Across the entries below, please work out how many lines contain the string "computer" and give only the number.

::::::::

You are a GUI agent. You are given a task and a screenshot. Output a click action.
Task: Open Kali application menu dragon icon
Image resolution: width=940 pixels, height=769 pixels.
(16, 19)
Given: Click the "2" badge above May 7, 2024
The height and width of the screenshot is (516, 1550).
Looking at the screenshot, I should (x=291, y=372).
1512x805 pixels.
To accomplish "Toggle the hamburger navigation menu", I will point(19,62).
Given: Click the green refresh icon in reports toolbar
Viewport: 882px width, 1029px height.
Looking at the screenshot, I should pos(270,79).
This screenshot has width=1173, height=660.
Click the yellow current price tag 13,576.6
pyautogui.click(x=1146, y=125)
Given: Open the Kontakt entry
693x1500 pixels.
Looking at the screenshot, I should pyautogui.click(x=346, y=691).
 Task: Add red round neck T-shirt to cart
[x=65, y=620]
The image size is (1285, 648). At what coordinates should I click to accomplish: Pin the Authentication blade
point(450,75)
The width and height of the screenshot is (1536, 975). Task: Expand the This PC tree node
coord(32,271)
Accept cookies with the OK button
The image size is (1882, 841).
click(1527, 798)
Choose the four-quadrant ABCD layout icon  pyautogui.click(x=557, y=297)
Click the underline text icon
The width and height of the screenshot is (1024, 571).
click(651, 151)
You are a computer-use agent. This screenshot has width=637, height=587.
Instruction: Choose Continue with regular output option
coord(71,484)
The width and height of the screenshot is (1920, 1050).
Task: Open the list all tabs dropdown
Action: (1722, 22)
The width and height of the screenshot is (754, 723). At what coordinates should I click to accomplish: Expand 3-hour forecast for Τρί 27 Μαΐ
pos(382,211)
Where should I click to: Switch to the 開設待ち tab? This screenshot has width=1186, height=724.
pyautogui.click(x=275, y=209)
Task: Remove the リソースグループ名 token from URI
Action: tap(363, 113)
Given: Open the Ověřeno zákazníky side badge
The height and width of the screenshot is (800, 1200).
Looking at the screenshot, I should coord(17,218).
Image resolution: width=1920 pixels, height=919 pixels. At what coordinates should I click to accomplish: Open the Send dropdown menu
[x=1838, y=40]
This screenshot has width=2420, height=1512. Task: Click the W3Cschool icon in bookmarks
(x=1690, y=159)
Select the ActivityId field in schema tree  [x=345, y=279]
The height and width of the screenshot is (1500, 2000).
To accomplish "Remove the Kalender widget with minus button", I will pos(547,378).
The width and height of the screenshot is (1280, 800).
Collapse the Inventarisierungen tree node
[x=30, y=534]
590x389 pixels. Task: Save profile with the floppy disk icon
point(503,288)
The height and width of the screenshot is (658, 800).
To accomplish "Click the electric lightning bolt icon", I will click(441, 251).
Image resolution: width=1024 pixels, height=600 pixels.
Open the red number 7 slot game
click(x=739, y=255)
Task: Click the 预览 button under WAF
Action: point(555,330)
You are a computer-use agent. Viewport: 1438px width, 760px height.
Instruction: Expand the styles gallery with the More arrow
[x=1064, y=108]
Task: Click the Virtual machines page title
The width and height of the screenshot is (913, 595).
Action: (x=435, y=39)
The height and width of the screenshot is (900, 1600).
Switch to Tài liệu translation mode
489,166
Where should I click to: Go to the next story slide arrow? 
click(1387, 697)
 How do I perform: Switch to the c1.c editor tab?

::::::::

Written response >>
2